» OBJECTIF: Dans l'extrait à lire ci-dessous, relevez une à une toutes les phrases que la femme prononce à son retour, entre les guillemets.

» EXTRAIT À LIRE:
+ + +

Le regard courroucé, elle jette un coup d’œil au formulaire et s’en retourne d’où elle était venue dans un frou-frou de jaquette. Après un moment, elle revient : 

– « Euh, il y a eu une erreur quelque part… Le docteur ne va pas vous opérer aujourd’hui… Retournez chez vous. On va vous rappeler pour vous donner un autre rendez-vous. ‘Scusez! »

Éberlués, on s’en retourne, ma femme et moi, à la maison. Un peu en état de choc. Pas en état de choc post opératoire. Plutôt en état de choc non opératoire.

En préparant le dîner, on échange sur l’événement. Et on en vient à penser deux choses :

  1. D’abord, on fantasme sur ce qui aurait pu arriver si j’avais signé le formulaire sans m’arrêter au mot EXÉRÈSE. Sûr, je ne me serais pas réveillé après l’opération avec une oreille, une jambe ou quoique ce soit d’autre de mon précieux corps qui aurait été « exérésé » par erreur de formulaire. Mais, quand même!

+ + +

» DONNÉES D'ENTRÉE:
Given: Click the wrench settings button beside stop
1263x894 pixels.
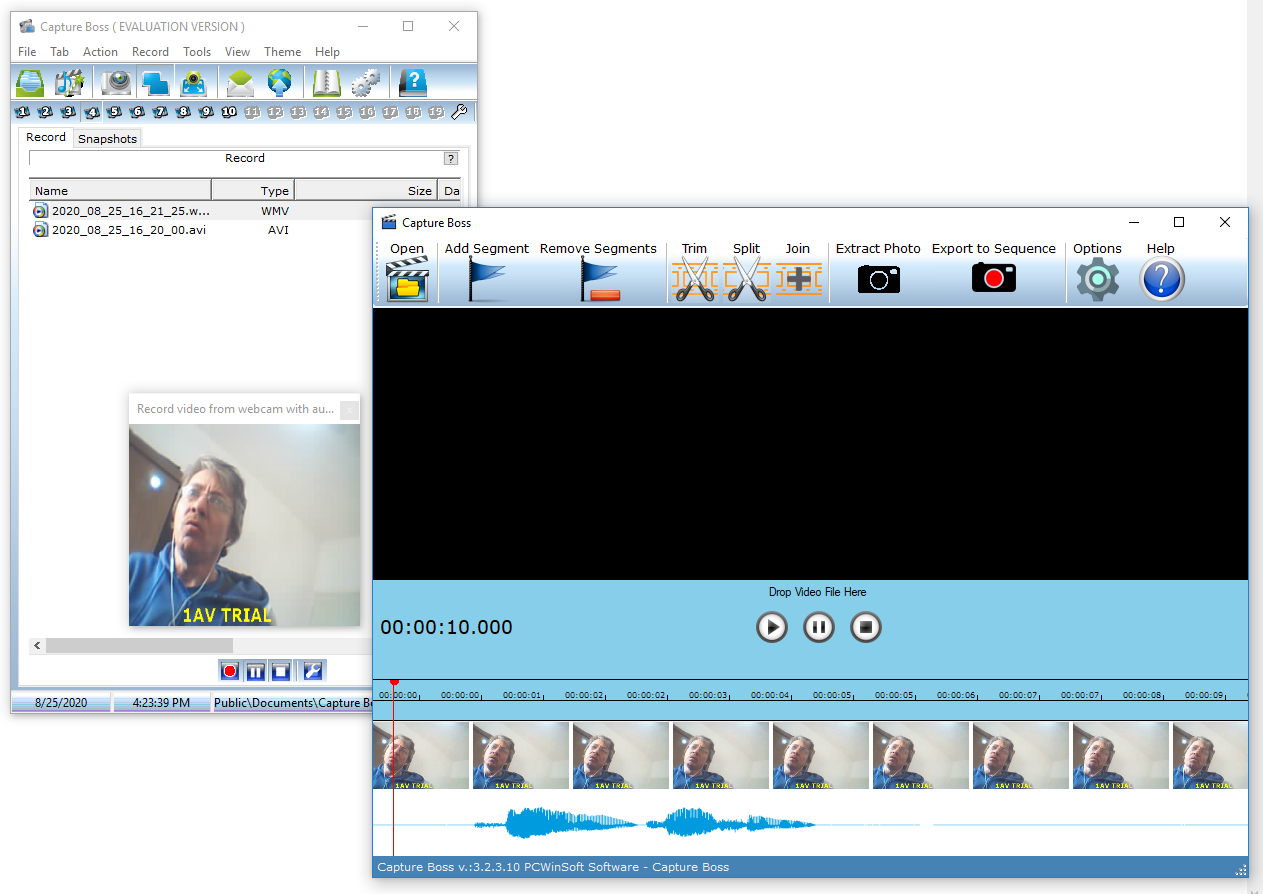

+ + +

» RÉPONSE:
1. « Euh, il y a eu une erreur quelque part… »
2. « Le docteur ne va pas vous opérer aujourd'hui… »
3. « Retournez chez vous. »
4. « On va vous rappeler pour vous donner un autre rendez-vous. »
5. « 'Scusez! »